“Dialogo della terra e della luna”: appuntamento concertistico con l’Orchestra di Chitarre del Conservatorio di Frosinone

Nel ricco programma dell’edizione 2013 della Stagione dei Concerti del Conservatorio di Frosinone, non poteva mancare un appuntamento interamente dedicato alla chitarra classica. Martedì 28 maggio 2013, alle ore 18.00, infatti, la Sala Paris del “Refice” si riempirà delle sonorità e delle armonie dell’Orchestra di Chitarre del Conservatorio, diretta dal M° Angelo Ferraro, per un evento concertistico originale e suggestivo. Con un organico di trenta chitarre, per altrettanti allievi dell’Istituto, l’Orchestra eseguirà La Ritirata di Madrid e Fandango di Boccherini, il Claire de Lune di Debussy e  Bachianas Brasileiras, n.2 Preludio e n.5 Aria-Adagio, di Villa-Lobos, queste ultime con la partecipazione del soprano Maria Fraccola di Esperia, studentessa di canto presso il Conservatorio di Frosinone. Le musiche sono liberamente adattate dal M° Ferraro.

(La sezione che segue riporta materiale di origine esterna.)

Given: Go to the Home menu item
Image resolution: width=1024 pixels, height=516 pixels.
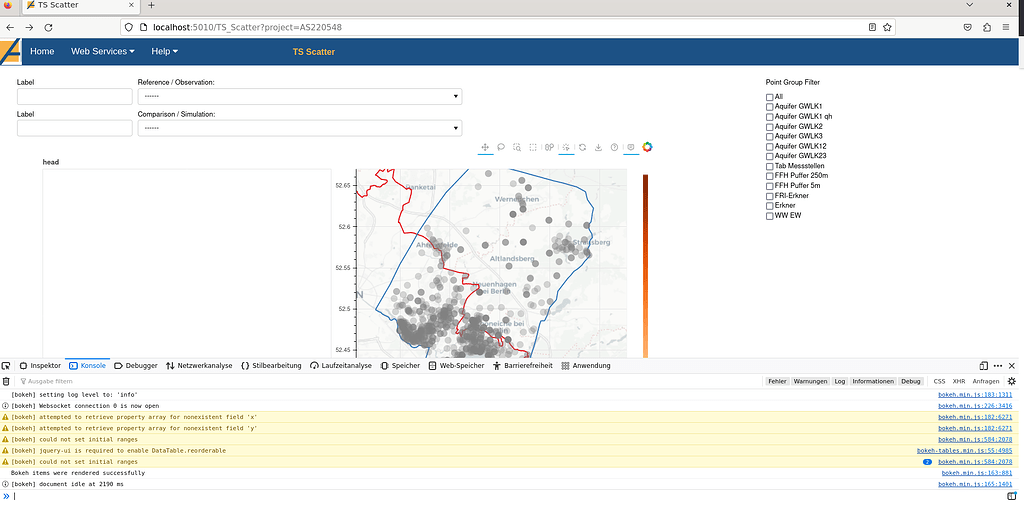Looking at the screenshot, I should 42,51.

Formatasi nell’anno accademico 2007-2008, l’orchestra di chitarre rappresenta uno strumento nuovo nella tipologia delle compagini orchestrali e offre una proposta musicale aperta a nuova letteratura e a molteplici possibilità d’impiego: adattamenti e riletture di opere per altre formazioni, musiche con voce recitante, canto e altri strumenti. Peculiarità dell’Orchestra la grande duttilità timbrica e la singolare possibilità di muovere il suono in modo circolare, facendo cioè scorrere le idee musicali in ogni zona dell’orchestra senza predefinite gerarchie, tipiche e obbligate nelle orchestre tradizionali.

Il Conservatorio di Frosinone è l’unico conservatorio d’Italia ad avere nel suo organico un’orchestra di chitarre, orchestra che già dispone di un interessante repertorio che le consente di svolgere una costante attività concertistica. Di grande prestigio l’evento musicale del 6 luglio scorso presso i Musei Vaticani, in occasione della rassegna concertistica Che c’è di Bello? – La Musica ai Musei Vaticani, di cui l’Orchestra di Chitarre del M° Ferraro è stata protagonista con uno straordinario riscontro di pubblico e di critica. Un appuntamento da non perdere, quindi, aperto a tutti gli appassionati ed a quanti vogliano assistere ad un’esibizione affascinante e fuori dai canoni delle performance orchestrali solitamente proposte.